* [Try it]:
For the records below, reproduce exactly the line that contains "今日信報 (438, 150)" and all subsequent lines, with nothing left out and nothing added.

Records from a data source
=== Begin Enclosure ===

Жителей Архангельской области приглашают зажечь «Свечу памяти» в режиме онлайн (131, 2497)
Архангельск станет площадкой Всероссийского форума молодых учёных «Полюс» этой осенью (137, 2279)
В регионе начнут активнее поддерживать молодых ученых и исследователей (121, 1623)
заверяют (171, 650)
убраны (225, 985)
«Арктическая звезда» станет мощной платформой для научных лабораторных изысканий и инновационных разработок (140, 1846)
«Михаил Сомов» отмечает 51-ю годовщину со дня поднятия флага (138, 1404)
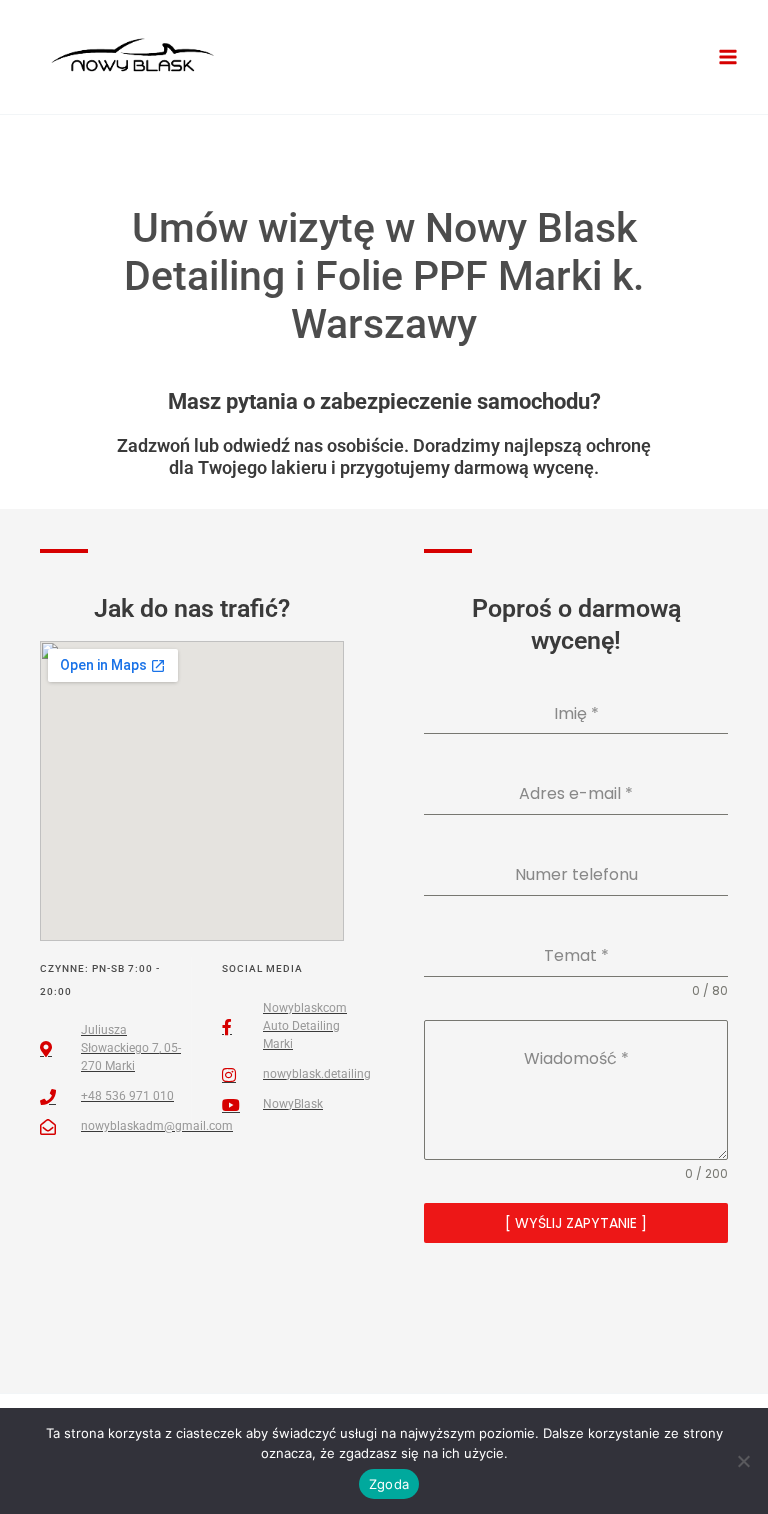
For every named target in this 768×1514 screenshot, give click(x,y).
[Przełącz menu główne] (728, 57)
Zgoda (389, 1484)
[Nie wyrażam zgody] (743, 1461)
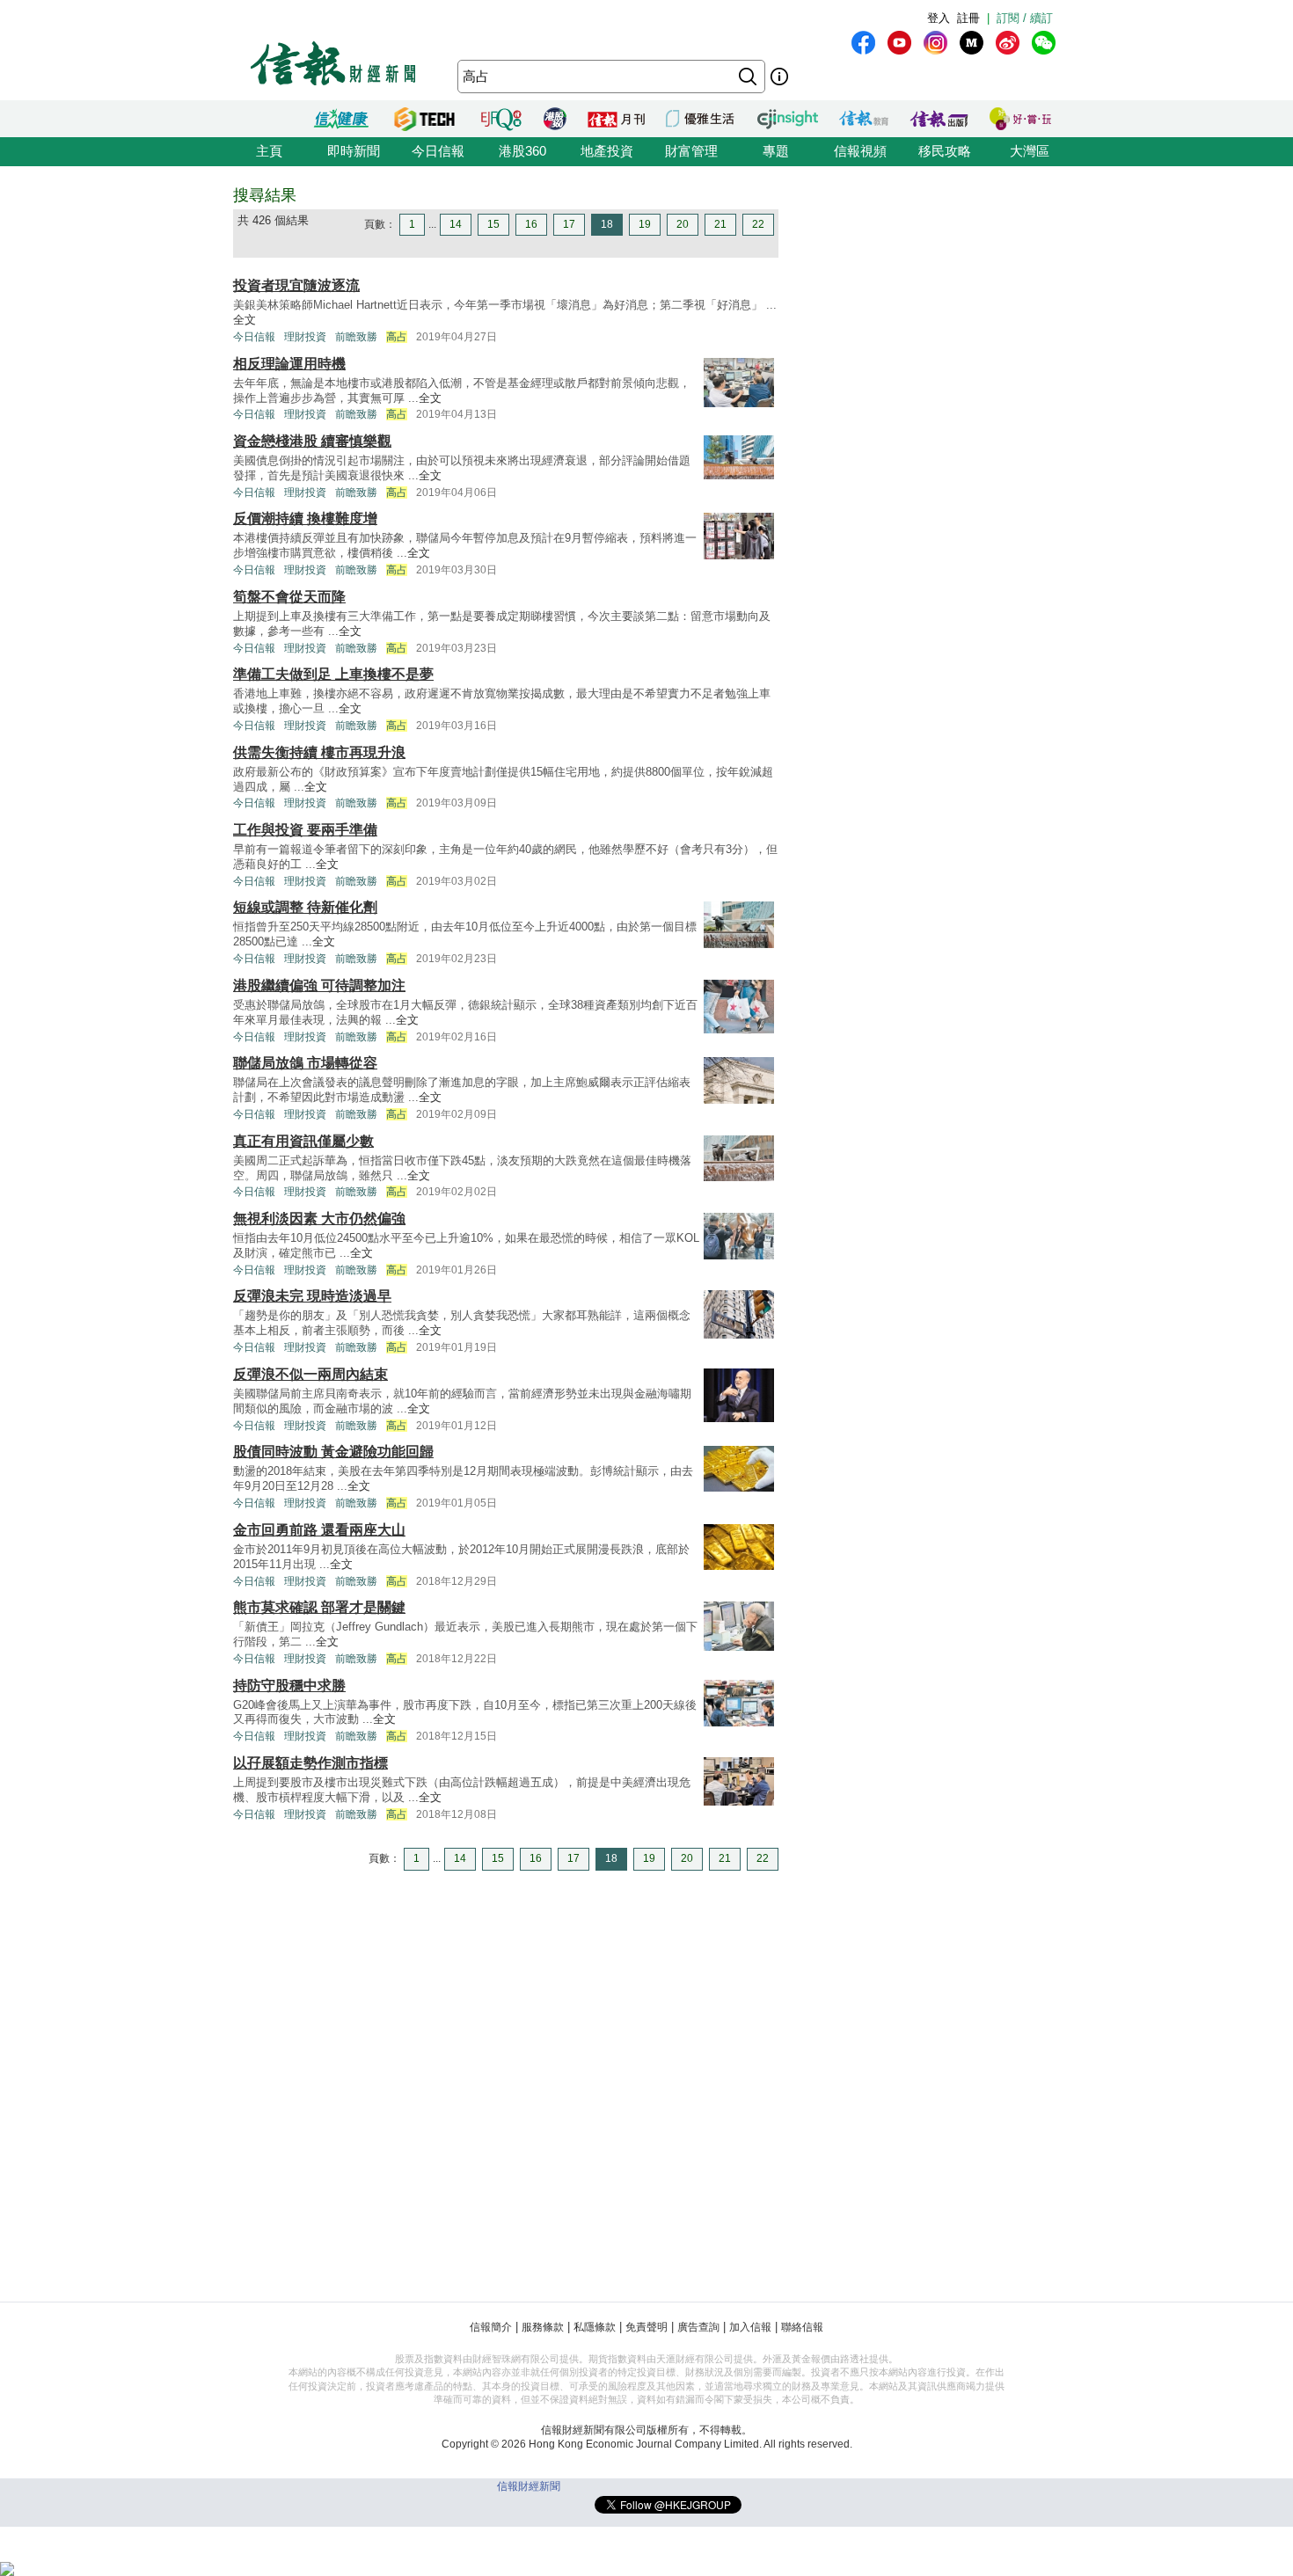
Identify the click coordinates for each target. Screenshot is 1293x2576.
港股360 (522, 150)
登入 (938, 18)
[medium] (971, 43)
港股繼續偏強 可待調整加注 (319, 985)
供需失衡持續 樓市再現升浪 (319, 752)
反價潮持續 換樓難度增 (305, 518)
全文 (244, 319)
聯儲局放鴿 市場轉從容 (305, 1062)
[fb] (863, 43)
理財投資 (305, 337)
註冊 (968, 18)
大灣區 (1029, 150)
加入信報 (750, 2327)
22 (758, 224)
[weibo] (1007, 43)
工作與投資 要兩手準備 (305, 829)
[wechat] (1044, 43)
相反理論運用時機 (289, 363)
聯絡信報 (802, 2327)
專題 (776, 150)
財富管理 (691, 150)
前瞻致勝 (356, 337)
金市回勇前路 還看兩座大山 (319, 1529)
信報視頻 (860, 150)
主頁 (269, 150)
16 (531, 224)
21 (720, 224)
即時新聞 (353, 150)
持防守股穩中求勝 (289, 1685)
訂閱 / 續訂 (1025, 18)
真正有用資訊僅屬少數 (303, 1141)
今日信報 (438, 150)
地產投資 (607, 150)
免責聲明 (646, 2327)
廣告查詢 (698, 2327)
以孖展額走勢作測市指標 (310, 1762)
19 (645, 224)
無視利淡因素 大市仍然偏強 (319, 1218)
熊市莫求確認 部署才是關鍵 (319, 1607)
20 (682, 224)
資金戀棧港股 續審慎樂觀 (312, 441)
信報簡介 (491, 2327)
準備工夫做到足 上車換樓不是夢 (333, 674)
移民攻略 (944, 150)
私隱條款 (594, 2327)
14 (455, 224)
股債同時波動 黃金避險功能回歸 (333, 1451)
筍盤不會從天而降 (289, 596)
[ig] (935, 43)
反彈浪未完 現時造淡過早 (312, 1295)
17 (569, 224)
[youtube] (899, 43)
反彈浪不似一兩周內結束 (310, 1374)
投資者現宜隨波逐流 (296, 285)
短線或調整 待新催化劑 (305, 907)
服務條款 (543, 2327)
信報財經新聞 (528, 2486)
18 (607, 224)
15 (493, 224)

=== End Enclosure ===

* [Task result]:
今日信報 (438, 150)
地產投資 (607, 150)
免責聲明 (646, 2327)
廣告查詢 (698, 2327)
以孖展額走勢作測市指標 (310, 1762)
19 (645, 224)
無視利淡因素 大市仍然偏強 (319, 1218)
熊市莫求確認 部署才是關鍵 (319, 1607)
20 (682, 224)
資金戀棧港股 續審慎樂觀 (312, 441)
信報簡介 (491, 2327)
準備工夫做到足 上車換樓不是夢 (333, 674)
移民攻略 (944, 150)
私隱條款 (594, 2327)
14 (455, 224)
股債同時波動 黃金避險功能回歸 (333, 1451)
筍盤不會從天而降 (289, 596)
[ig] (935, 43)
反彈浪未完 現時造淡過早 (312, 1295)
17 (569, 224)
[youtube] (899, 43)
反彈浪不似一兩周內結束 (310, 1374)
投資者現宜隨波逐流 (296, 285)
短線或調整 待新催化劑 (305, 907)
服務條款 (543, 2327)
信報財經新聞 (528, 2486)
18 (607, 224)
15 (493, 224)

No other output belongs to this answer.